If the column \(p^{(k)}\) is not normalized in the proper way, then

\[ \mu^{(k)} = \frac{1}{\omega_k\bigl(\widetilde{p}^{(k)}q^{(k)}\bigr)^{1/2}} \,D\varepsilon_\delta\widetilde{B}p^{(k)}, \tag{7} \]

where \(q^{(k)}\) is the corresponding eigencolumn of the vibration matrix (the form of the \(k\)-th vibration, written in internal coordinates), and formula (4) assumes the form

\[ A= \frac{\pi}{3c\omega_k^2\widetilde{p}^{(k)}q^{(k)}} \left|D\varepsilon_\delta\widetilde{B}p^{(k)}\right|^2. \tag{8} \]

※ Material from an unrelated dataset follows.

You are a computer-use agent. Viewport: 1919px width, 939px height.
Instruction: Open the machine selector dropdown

We shall assume (as also in the case of the potential-energy matrix) that the matrix \(D\) does not depend on isotope substitution. The specific form of the matrices \(D_i\) constituting the matrix \(D\) depends, of course, on the choice of the coordinate system. It is therefore expedient to assign to each matrix \(D_i\) its “own” coordinate system, in which it has the simplest form. As such a system one may choose a system whose \(OZ\) axis is directed along the bond \(a—b\) in the equilibrium position, while the other two axes are oriented in some definite way relative to the other bonds. If there are symmetry elements in the fragment containing the given bond, it is expedient to use them for orienting the coordinate axes, with the symmetry imposing definite restrictions on the number of essentially different (nonzero) parameters that determine the matrix \(D_i^0\) for this bond (\(D_i^0\) denotes the matrix \(D_i\) in its “own” coordinate system).

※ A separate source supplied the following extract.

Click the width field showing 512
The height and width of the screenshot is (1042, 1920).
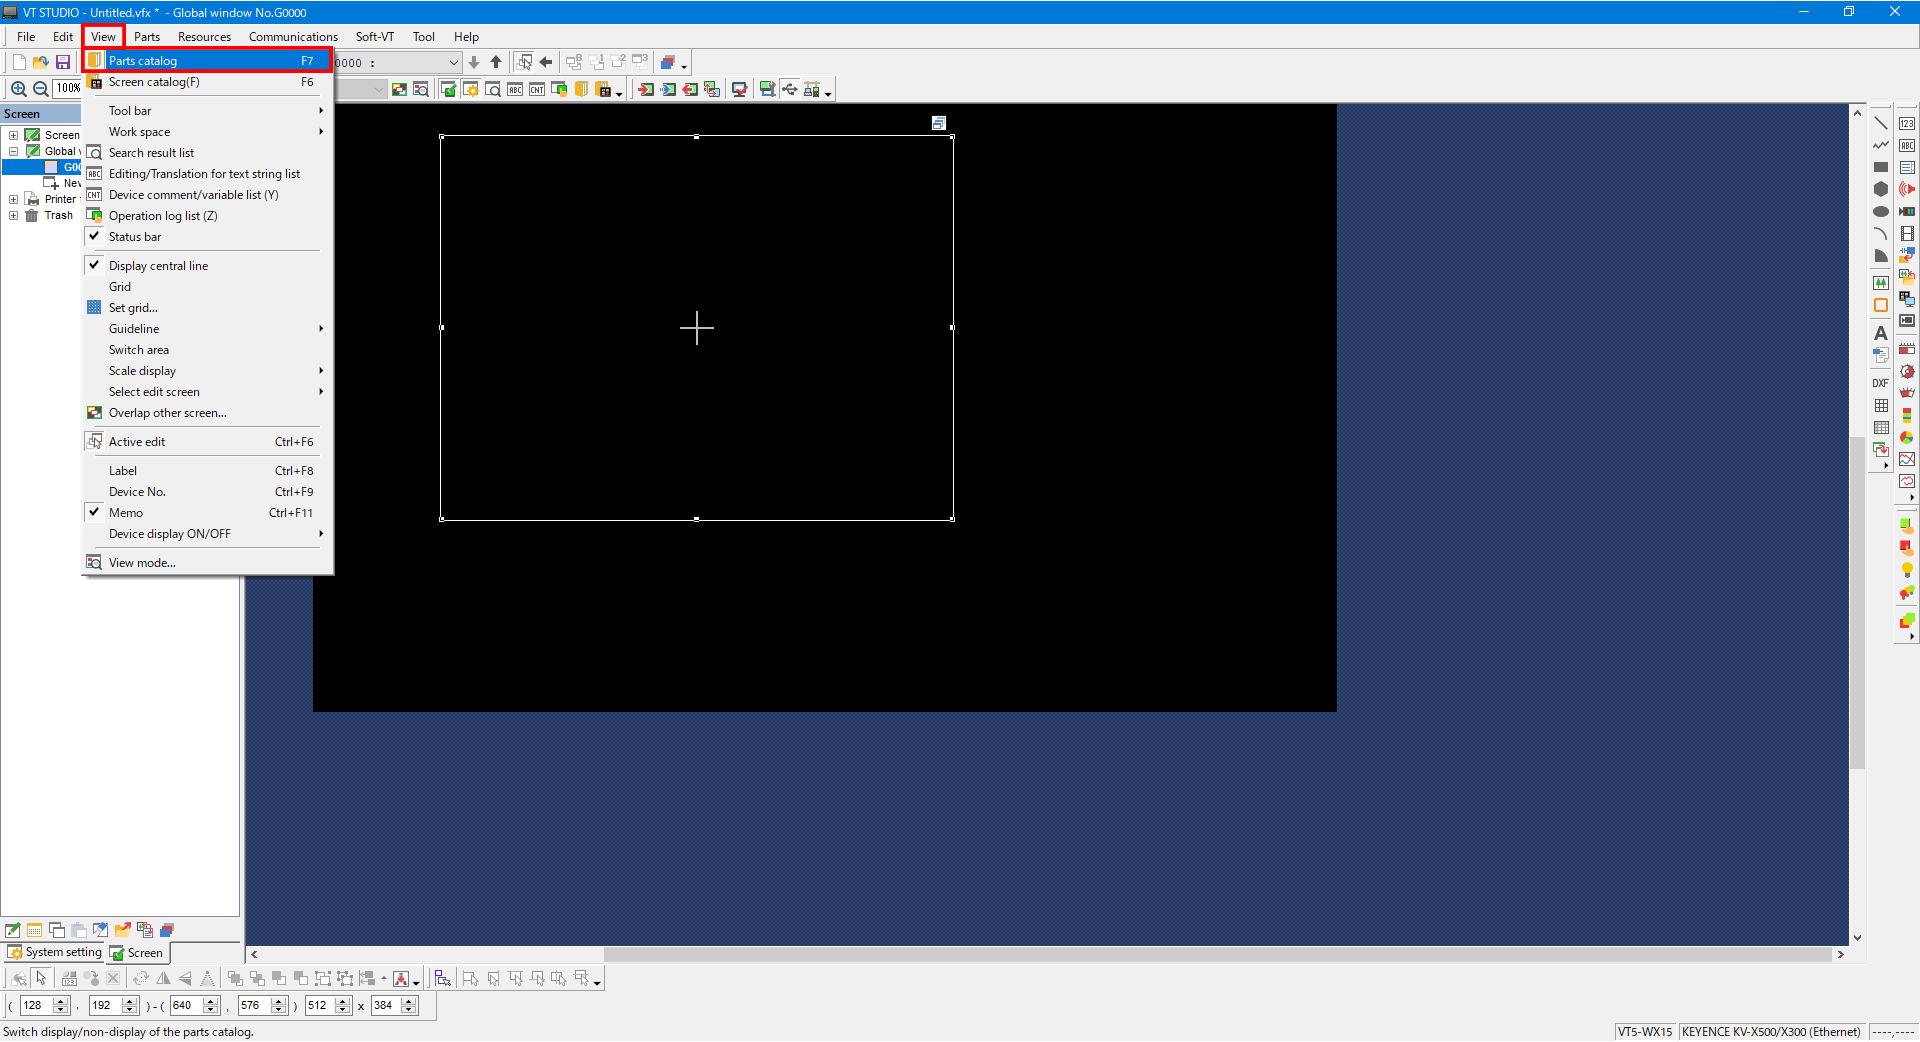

On passing from one coordinate system to another, the matrix \(D_i'\) in the new coordinate system can be obtained from the matrix \(D_i\) in the old coordinate system by means of the corresponding similarity transformation. Thus, knowing the geometry of the molecule and the matrices \(D_i^0\) in their “own” coordinate systems, one can find all \(D_i\) in a coordinate system common to the whole molecule and compose from them the matrix \(D\).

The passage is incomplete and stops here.